▸ **Material for the task**:
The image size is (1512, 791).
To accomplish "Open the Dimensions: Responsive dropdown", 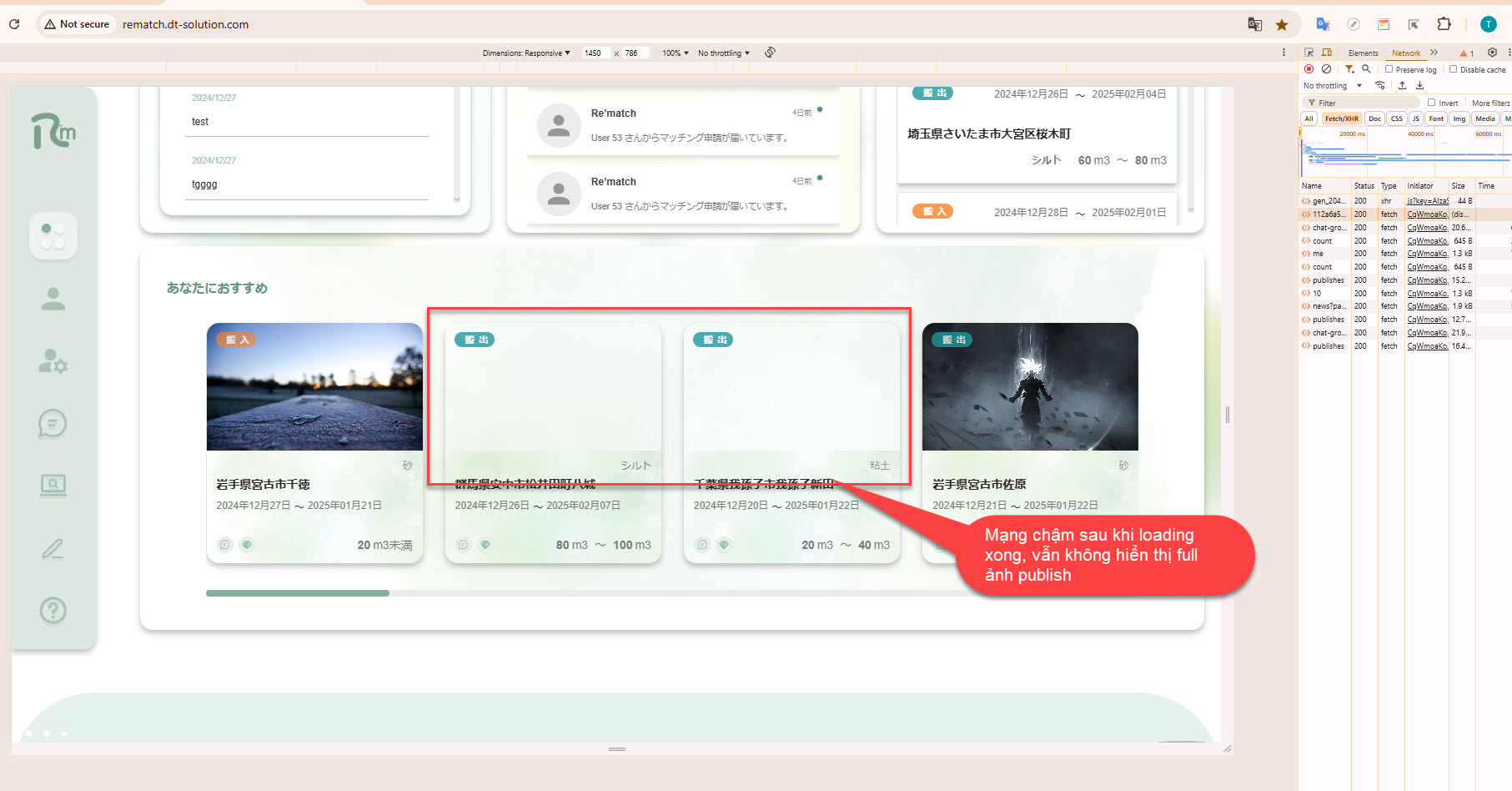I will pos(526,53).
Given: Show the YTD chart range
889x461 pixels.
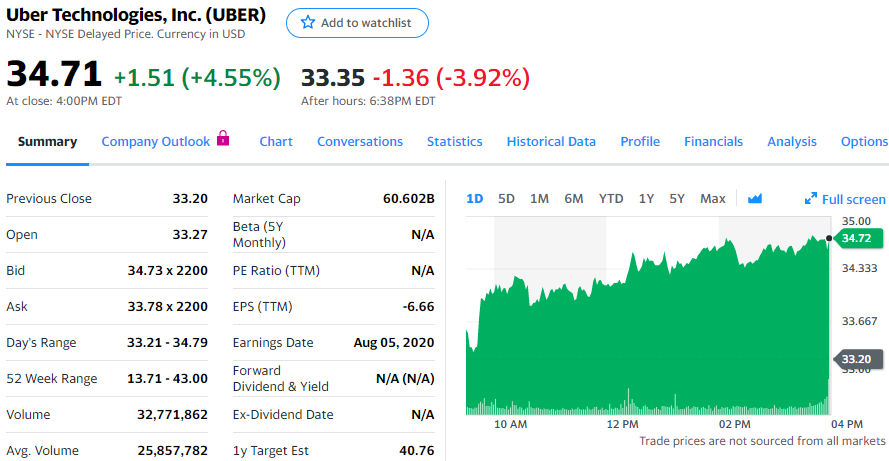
---
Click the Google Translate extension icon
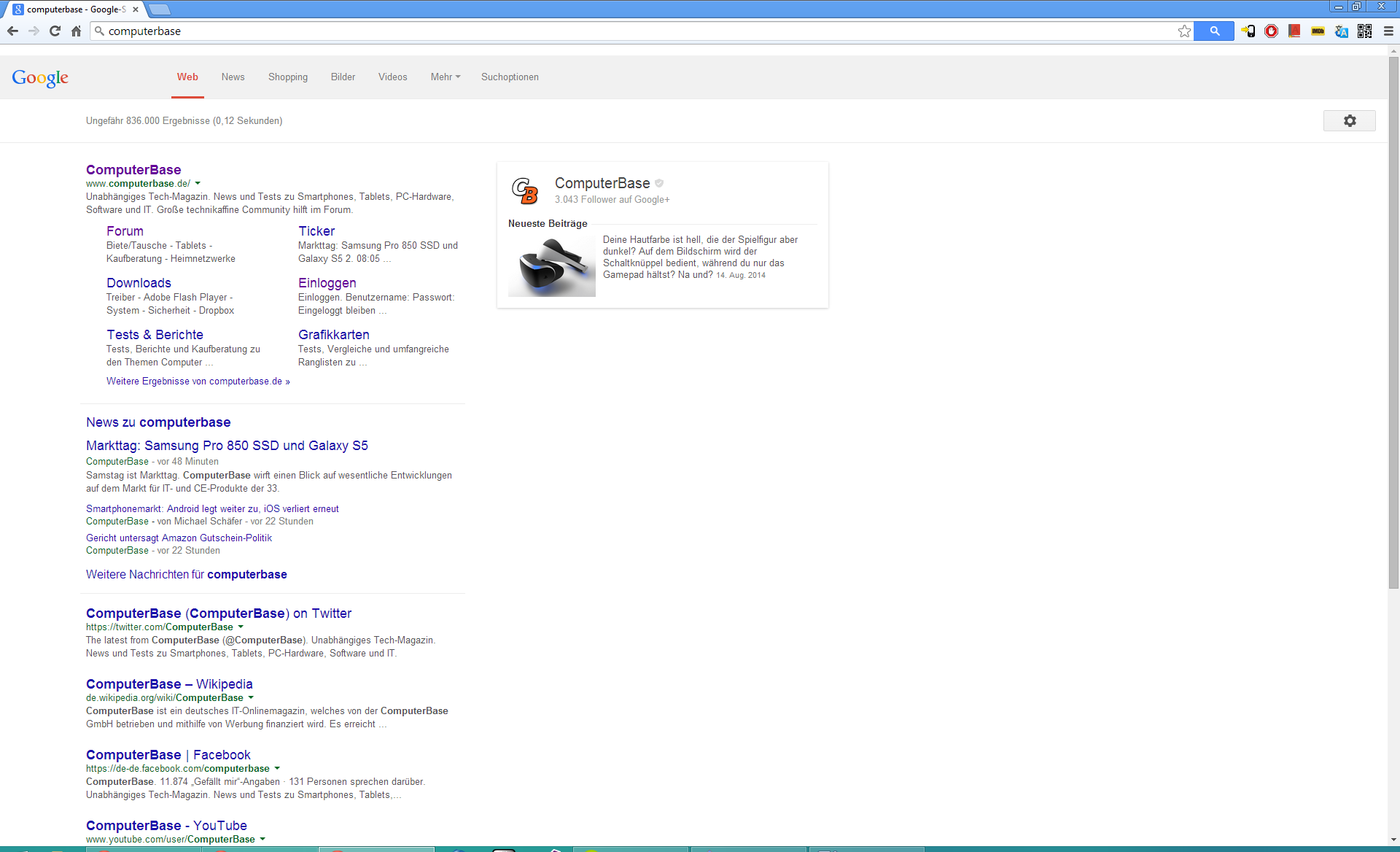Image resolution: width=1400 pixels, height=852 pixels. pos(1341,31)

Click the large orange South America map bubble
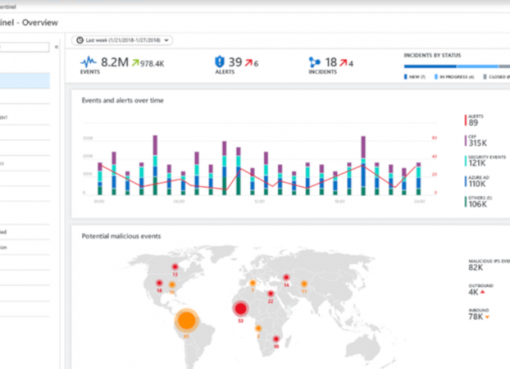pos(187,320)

▸ **Written exercise**: Rewrite everything from the line with "Click the large" down to the line with "pos(187,320)" in the records above, changing "orange" to "green" and keeping all else as it is. Leave the pictures out.

▸ **Written response**:
Click the large green South America map bubble
pos(187,320)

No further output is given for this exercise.